Task objective - Throughout the records below, find each line holding "gear" and copy it.

Provided data -
--

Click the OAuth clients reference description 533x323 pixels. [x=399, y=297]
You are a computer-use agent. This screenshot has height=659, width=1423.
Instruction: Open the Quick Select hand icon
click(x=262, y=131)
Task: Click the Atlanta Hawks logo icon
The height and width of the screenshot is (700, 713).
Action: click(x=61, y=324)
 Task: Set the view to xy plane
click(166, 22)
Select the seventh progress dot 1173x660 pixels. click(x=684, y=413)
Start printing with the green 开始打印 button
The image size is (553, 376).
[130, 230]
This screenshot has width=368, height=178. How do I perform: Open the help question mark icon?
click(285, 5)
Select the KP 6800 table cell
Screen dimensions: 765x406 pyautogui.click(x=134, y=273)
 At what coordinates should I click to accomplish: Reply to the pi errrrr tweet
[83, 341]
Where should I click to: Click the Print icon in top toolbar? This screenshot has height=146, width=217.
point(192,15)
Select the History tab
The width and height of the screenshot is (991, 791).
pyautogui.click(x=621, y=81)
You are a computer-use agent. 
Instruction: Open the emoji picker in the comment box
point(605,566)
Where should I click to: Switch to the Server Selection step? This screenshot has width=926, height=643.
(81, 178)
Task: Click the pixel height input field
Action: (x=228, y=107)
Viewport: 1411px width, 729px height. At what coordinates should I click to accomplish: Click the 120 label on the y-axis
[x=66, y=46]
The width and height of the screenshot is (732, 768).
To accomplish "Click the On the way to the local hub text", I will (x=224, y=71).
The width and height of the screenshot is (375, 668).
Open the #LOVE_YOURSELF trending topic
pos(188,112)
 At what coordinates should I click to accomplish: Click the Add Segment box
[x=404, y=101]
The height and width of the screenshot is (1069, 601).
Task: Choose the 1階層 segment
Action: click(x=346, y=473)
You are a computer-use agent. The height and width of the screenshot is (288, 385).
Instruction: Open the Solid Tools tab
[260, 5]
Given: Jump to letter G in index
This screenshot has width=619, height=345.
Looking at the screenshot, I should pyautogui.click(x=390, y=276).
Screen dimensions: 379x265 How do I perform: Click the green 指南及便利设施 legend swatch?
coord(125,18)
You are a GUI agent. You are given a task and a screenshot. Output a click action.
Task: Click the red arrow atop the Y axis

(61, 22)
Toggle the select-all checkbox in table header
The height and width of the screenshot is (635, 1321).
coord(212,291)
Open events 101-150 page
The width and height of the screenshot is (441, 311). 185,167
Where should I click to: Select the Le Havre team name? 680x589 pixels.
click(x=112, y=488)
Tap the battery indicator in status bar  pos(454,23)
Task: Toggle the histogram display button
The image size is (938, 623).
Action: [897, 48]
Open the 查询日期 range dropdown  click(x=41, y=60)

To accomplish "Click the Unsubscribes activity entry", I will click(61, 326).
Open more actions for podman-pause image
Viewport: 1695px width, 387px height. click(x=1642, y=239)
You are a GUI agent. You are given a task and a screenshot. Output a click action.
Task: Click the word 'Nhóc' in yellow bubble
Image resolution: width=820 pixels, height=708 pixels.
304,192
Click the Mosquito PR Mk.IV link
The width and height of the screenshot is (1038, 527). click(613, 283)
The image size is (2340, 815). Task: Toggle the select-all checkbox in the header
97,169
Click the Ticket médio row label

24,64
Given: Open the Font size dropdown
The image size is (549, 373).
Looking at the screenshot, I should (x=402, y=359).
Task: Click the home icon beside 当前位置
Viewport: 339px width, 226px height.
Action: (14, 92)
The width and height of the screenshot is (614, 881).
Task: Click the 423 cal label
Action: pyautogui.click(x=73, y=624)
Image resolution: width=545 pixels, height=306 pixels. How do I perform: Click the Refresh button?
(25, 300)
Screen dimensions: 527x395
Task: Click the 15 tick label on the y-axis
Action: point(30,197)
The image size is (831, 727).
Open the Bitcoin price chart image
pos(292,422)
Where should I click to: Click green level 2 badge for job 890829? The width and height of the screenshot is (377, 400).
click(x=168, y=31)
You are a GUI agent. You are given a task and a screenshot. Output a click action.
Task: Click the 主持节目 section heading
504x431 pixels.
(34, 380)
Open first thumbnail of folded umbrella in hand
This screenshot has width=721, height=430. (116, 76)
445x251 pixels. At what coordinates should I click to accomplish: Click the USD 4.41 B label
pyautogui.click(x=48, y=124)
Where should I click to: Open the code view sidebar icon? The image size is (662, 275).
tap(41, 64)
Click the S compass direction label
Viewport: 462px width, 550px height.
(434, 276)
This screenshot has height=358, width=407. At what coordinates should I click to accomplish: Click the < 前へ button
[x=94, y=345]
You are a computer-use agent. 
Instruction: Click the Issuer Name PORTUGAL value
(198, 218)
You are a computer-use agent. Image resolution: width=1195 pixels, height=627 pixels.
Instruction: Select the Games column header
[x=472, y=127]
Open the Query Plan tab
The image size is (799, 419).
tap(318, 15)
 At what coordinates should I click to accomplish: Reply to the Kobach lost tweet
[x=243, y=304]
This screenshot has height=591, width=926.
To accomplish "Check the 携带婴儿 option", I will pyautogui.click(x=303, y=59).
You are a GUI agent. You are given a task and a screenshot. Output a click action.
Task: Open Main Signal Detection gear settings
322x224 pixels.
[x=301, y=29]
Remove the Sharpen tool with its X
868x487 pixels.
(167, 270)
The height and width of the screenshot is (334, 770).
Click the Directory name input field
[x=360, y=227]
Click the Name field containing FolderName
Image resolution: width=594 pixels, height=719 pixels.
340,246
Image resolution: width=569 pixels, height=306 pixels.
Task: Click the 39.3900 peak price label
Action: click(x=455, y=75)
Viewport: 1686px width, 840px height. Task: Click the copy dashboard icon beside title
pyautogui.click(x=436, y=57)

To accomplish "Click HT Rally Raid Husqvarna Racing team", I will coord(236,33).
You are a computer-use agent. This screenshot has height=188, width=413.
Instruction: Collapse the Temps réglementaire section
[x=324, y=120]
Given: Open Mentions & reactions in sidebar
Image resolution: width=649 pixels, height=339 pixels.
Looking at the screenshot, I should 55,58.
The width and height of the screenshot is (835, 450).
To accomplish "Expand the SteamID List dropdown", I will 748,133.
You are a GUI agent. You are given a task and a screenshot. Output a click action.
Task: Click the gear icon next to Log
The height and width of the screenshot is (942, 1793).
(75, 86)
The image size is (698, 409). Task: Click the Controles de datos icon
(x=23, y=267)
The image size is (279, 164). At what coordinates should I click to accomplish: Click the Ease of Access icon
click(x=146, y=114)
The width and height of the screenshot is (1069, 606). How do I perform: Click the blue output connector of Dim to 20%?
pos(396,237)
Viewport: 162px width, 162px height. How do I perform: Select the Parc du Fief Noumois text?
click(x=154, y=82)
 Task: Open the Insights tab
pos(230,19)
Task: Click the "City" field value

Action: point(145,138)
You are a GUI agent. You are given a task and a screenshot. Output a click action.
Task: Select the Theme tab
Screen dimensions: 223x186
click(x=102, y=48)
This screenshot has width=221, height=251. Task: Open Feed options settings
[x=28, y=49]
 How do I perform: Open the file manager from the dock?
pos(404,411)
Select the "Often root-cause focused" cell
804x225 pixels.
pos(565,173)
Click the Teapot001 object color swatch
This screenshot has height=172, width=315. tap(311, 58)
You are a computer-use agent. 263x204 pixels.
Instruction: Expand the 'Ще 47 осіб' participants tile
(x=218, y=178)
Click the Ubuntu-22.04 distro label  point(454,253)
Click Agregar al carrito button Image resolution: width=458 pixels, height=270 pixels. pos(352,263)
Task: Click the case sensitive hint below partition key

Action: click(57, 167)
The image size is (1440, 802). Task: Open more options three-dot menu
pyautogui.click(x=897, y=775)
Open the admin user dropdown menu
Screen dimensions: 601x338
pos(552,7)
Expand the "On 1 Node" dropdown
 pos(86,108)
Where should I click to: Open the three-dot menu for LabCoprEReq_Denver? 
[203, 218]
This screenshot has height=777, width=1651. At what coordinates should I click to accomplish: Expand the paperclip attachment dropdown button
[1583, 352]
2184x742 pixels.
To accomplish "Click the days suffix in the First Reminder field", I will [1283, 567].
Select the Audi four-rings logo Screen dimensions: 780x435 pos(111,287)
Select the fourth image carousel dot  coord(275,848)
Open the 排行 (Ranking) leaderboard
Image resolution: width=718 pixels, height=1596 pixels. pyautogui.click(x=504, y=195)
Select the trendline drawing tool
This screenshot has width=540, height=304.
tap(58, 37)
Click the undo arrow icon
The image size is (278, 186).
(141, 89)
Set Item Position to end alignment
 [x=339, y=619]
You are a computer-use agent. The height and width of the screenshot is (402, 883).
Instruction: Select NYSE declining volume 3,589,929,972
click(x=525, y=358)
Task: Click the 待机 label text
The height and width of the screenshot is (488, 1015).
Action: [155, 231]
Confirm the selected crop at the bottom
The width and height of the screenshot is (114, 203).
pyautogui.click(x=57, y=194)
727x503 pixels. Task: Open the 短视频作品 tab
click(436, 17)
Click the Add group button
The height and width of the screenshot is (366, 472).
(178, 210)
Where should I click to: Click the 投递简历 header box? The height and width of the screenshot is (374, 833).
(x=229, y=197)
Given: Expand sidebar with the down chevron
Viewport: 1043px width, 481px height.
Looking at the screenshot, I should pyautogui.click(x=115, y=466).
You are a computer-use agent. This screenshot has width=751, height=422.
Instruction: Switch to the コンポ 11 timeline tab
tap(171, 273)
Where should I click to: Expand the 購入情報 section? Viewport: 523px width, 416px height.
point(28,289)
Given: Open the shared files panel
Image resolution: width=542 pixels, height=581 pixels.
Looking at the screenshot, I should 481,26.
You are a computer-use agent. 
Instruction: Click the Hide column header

--

Result of this exercise -
Task: Open Main Signal Detection gear settings
Task: Click the gear icon next to Log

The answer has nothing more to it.